◆ DOCUMENT PASSAGE:

════════

# Recipes to fill your dog's kong with!



## Wolfgeist (Dec 4, 2010)

I created some delicious homemade recipes to stuff your dog's kong with! All tried and approved by Hunter, of course. 

_ *** Link Removed by ADMIN *** _


----------



## Neko (Dec 13, 2012)

Bookmarked! thank you!


----------



## Wolfgeist (Dec 4, 2010)

Neko said:


> Bookmarked! thank you!


My pleasure! I love coming up with homemade treats and snacks like this, it's a lot of fun. Hunter loves it, of course. Haha!


----------



## gsdlover91 (Jul 21, 2012)

I love your blog! It's very informative  


Sent from Petguide.com Free App


----------



## Wolfgeist (Dec 4, 2010)

════════

Source records
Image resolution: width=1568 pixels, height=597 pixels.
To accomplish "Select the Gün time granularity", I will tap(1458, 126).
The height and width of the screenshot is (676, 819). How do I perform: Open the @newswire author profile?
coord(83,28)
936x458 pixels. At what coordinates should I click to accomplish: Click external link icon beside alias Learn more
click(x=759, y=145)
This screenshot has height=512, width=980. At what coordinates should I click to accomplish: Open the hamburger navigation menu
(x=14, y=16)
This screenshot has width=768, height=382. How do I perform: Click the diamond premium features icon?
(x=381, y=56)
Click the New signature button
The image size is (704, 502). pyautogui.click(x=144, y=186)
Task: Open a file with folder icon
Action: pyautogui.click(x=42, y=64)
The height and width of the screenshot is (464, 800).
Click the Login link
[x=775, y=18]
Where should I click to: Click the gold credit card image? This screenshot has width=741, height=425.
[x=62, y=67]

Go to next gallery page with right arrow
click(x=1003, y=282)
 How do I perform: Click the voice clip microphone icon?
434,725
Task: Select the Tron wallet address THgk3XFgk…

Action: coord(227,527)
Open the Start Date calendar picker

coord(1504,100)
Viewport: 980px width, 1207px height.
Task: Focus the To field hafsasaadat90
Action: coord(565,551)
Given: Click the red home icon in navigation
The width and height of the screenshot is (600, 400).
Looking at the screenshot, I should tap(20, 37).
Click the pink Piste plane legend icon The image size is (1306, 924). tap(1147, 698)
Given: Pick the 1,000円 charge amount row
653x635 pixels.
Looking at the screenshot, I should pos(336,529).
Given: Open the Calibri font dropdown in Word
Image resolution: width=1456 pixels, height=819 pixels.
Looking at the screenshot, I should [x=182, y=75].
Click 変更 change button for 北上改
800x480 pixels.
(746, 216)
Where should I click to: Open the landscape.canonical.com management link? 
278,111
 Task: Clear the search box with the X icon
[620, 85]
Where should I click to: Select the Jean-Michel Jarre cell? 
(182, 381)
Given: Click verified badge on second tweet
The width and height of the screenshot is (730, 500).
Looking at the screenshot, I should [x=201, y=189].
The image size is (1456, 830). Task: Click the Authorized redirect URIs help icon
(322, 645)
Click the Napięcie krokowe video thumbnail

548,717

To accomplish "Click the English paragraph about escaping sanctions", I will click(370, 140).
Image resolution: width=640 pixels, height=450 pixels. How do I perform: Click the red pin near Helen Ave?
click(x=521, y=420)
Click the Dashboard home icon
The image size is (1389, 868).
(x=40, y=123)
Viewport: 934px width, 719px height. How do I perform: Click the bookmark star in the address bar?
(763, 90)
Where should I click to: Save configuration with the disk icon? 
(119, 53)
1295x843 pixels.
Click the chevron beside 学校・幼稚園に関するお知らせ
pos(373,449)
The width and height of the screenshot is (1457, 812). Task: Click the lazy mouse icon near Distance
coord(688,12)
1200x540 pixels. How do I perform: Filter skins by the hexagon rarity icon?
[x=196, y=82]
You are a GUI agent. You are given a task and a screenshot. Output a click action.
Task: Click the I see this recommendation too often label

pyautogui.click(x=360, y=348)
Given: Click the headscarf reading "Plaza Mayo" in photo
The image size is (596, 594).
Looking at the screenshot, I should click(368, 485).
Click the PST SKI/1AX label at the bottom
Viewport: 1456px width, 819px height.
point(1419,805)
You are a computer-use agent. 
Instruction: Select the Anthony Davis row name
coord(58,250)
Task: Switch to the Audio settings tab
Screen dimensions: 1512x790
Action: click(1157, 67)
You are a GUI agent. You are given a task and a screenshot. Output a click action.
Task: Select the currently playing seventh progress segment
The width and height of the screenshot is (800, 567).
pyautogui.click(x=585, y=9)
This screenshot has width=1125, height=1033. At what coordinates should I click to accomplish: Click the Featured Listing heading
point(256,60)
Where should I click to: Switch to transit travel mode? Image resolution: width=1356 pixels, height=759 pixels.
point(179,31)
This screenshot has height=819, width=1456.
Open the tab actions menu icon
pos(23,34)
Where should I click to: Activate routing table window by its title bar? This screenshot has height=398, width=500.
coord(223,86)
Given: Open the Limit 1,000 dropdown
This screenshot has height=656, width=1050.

════════

◆ WHAT IS REQUIRED:
In the forum thread about kong recipes, what reason does gsdlover91 give for loving the blog?

◆ REPLY:
gsdlover91 loves the blog because it is very informative.